I wouldn't ride without my helmet. I wear the helmet no matter where I ride, even if it is just a mellow cruise on the paved bike path. You never know when those damn prairie dogs will dart out in front of you and knock you off the bike.


----------



## ernesto_from_Wisconsin (Jan 12, 2004)

*i've*

I've broken helmets from crashes. Better off a helmet than my skull


----------



## shiggy (Dec 19, 1998)

I forgot my helmet yesterday. I planned on a mellow course check ride on a "short" loop (16 miles) while most of the others did the big loop. I cautiously rode anyway. No problem until I was moving some rotten logs. As the end was straight over my head the end broke off and dropped 2 feet - square into my head. Still hurts. If it had been a "normal" trail ride I would have gone back for the helmet or not have ridden.

Returned to car. Drove home. Grabbed helmet. Drove back (50 min round trip). Rode back down course until I met the main group and completed ride with them - helmet on.

Made dang sure I was wearing my hard hat for trail work today!


----------



## vortrex (Mar 3, 2005)

14 years and I have never owned a helmet.


----------



## Rainman (Apr 18, 2004)

Helmets.. I hate helmets. 

Never wore one for years, both motorcycles and bicycles. 

Then the law about having to wear them was passed, so I got one. I hated it. Still do.

I would ride without one...I often do in the bush anyway.

R.


----------



## twrecks (Mar 20, 2004)

I forgot my helmet the other day, I rode anyways. I also discovered that there are a bunch of low-hanging limbs on the trails that I usually just brush with my helmet. They hurt when they brush your head.


----------



## Enoch (Jun 12, 2004)

I've broken 3 helmets, I'm sold they work. I'd go to the nearest wallmart or bike shop and buy a cheapy rather than do without. My life is worht more than 40 minuetes drive time.


----------



## AteMrYeats (Oct 26, 2004)

I've broken one and my girlfriend, two. Mine cracked right in half. It was a '01 E2 and it had a dent about an inch deep from some submerged quartz. I really do think I would be dead or vegitative if that rock had penetrated my skull an inch or more. That fall f-ed my neck up really bad too. I always wear a lid.


----------



## gearless (Jan 19, 2004)

*It is the rider's choice.......*

To be an idiot. I survived a closed head injury WITH a helmet on! It is not cool to come to in a hospital and wonder what the heck is going on. It has been over 10 yrs. andI still have negitive effects from it. No- helmet- no -ride!!


----------



## whoda*huck (Feb 12, 2005)

I guess I'm an idiot then. I would do it again, too. 

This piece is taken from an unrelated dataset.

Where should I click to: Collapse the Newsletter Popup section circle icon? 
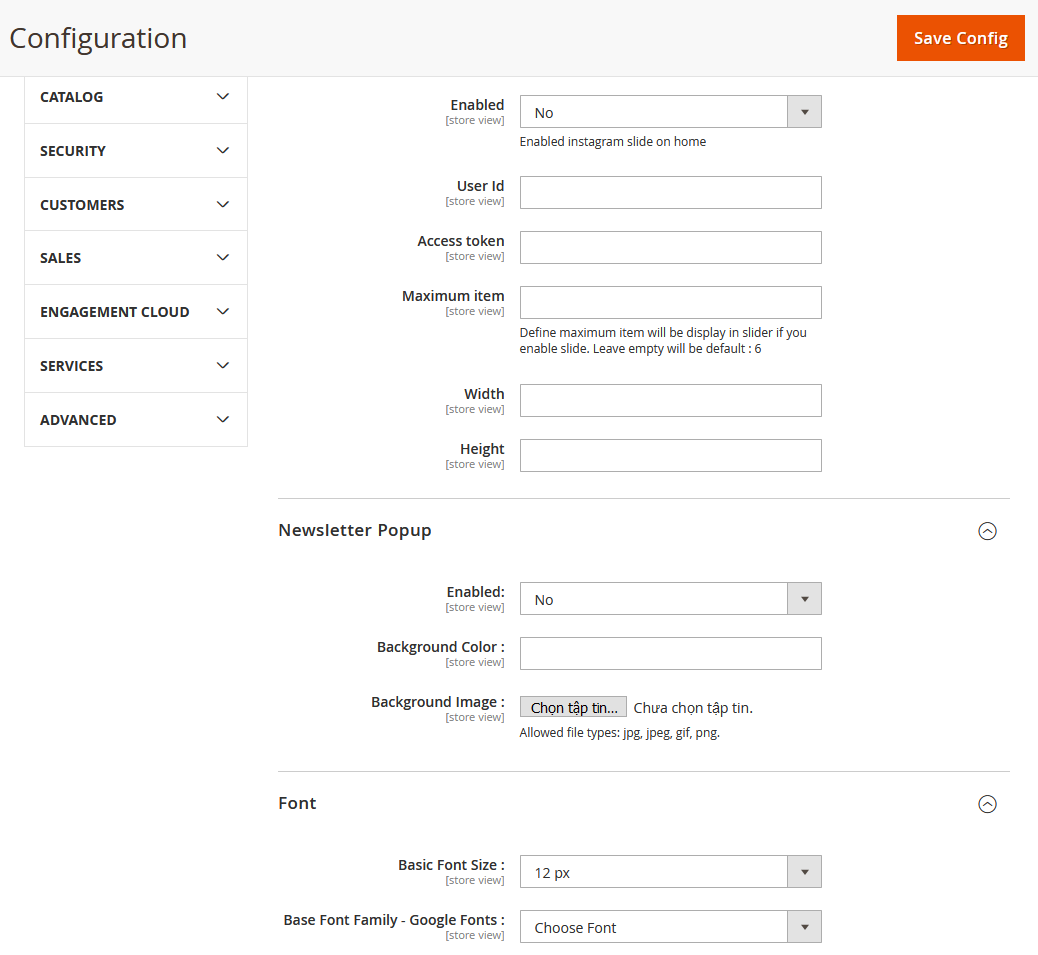[987, 531]
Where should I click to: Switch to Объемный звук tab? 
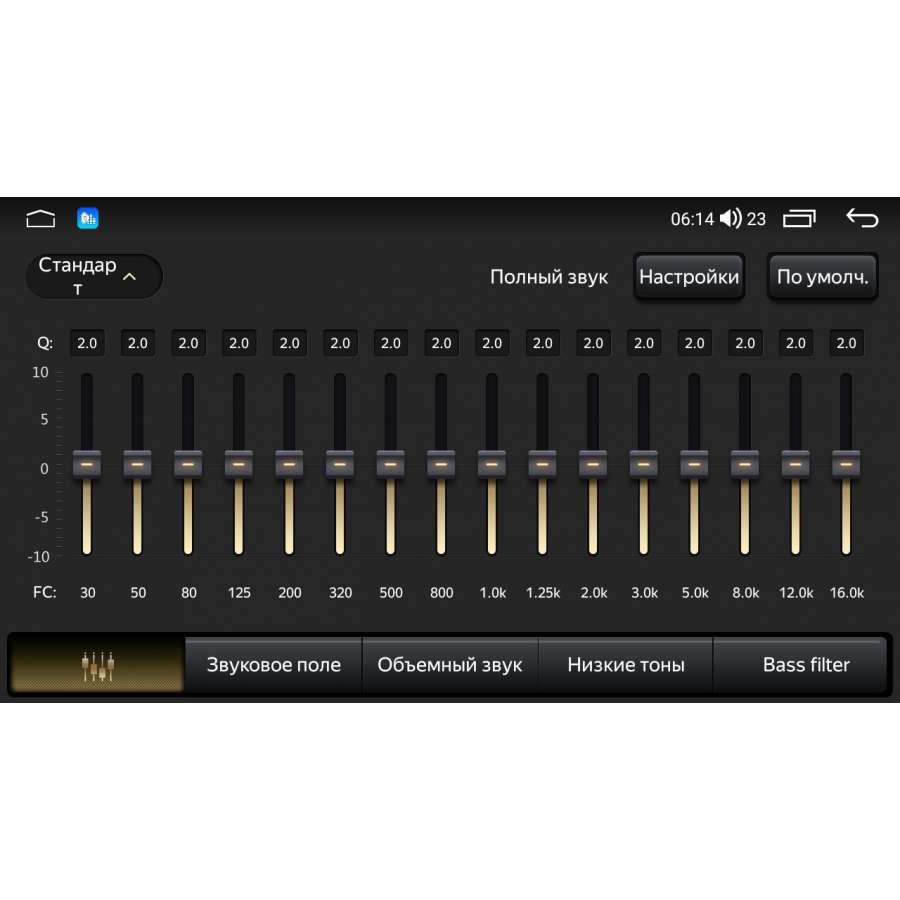pos(450,664)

Before you flame my irresponsible ass, know I've been riding mtb's for 17 years and I've forgotten my helmet exactly 2 times. Both times were on trails that were relatively benign with no dangerous drops or super highspeed descents. I let the group go on the fast parts and poked along at a slowwwww pace and still had a blast. Maybe on a more potentially dangerous ride (I know, "they're all potentially dangerous yadayadayada") I would've chosen differently. I actually saw more of these trails due to the lack of visor and attention robbing speed than I ever had before.

I wouldn't advise it to most, but hey, I saved gas not driving home in my big assed truck!


----------



## dstepper (Feb 28, 2004)

I leave an old spare helmet and gloves in my toolbox in the back of my truck. I also have broken three helmets in two years. One was on a tree limb I tried to duck under and mis-judged. Another time my jersey sleeve caught on branch and ejected me.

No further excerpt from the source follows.